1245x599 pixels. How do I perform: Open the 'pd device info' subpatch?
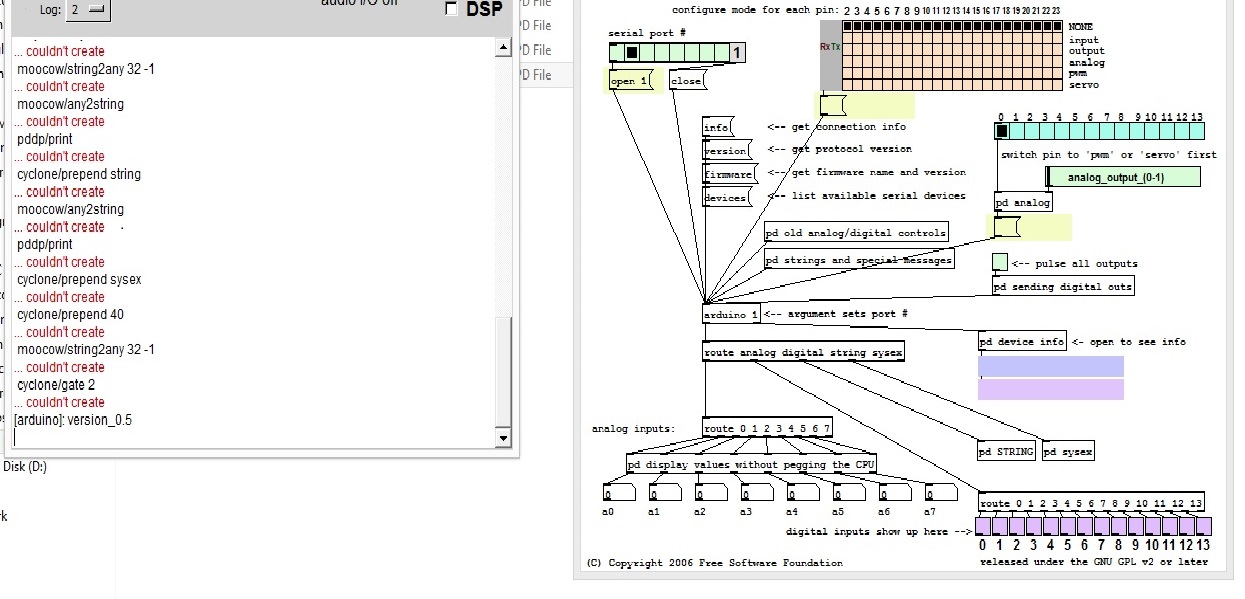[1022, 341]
--------
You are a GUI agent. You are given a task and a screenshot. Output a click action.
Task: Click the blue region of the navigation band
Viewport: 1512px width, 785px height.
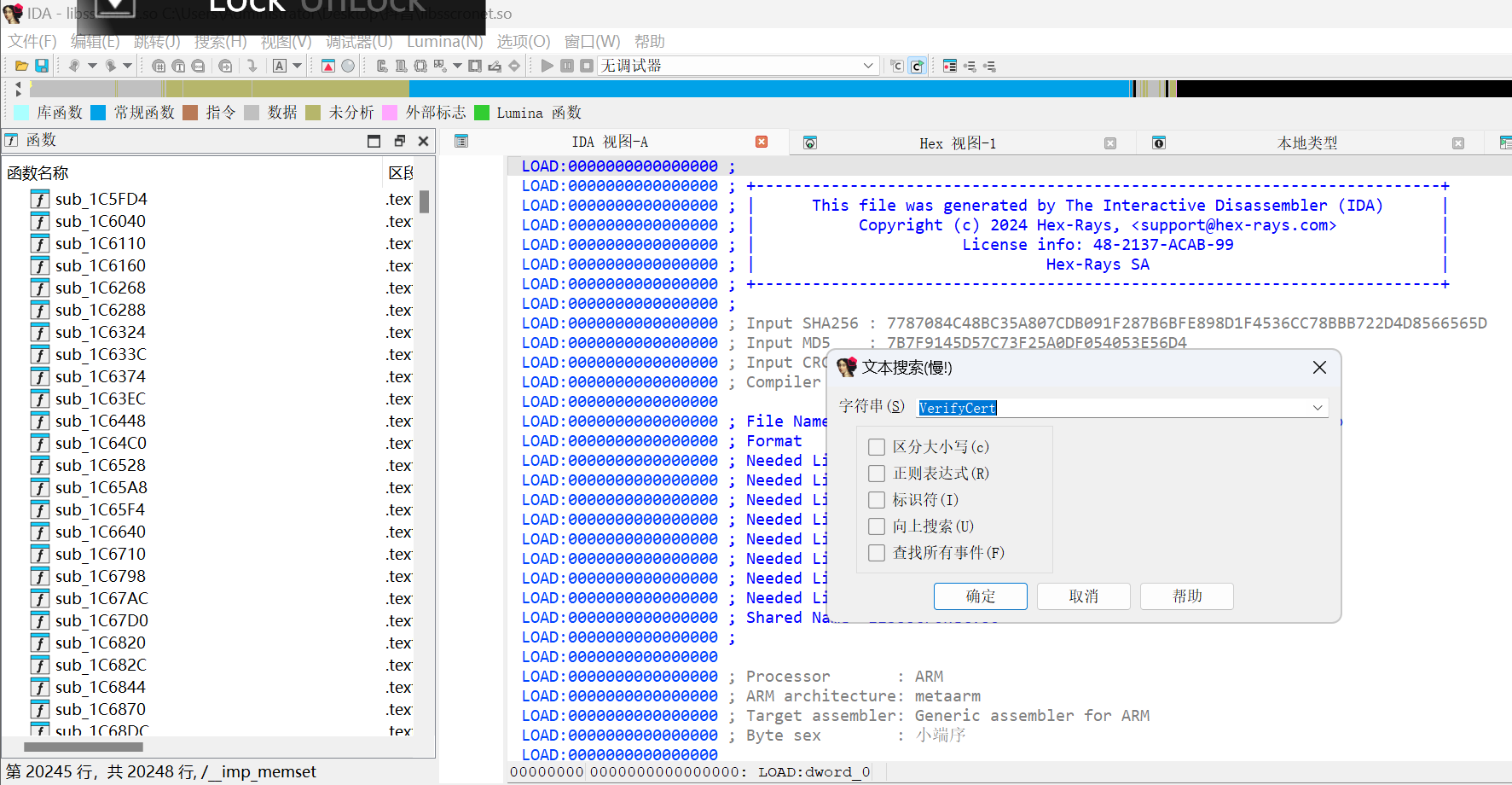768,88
--------
• STATED EXERCISE
List each line of the material above that contains the word "agent".

• WORKED SOLUTION
You are a GUI agent. You are given a task and a screenshot. Output a click action.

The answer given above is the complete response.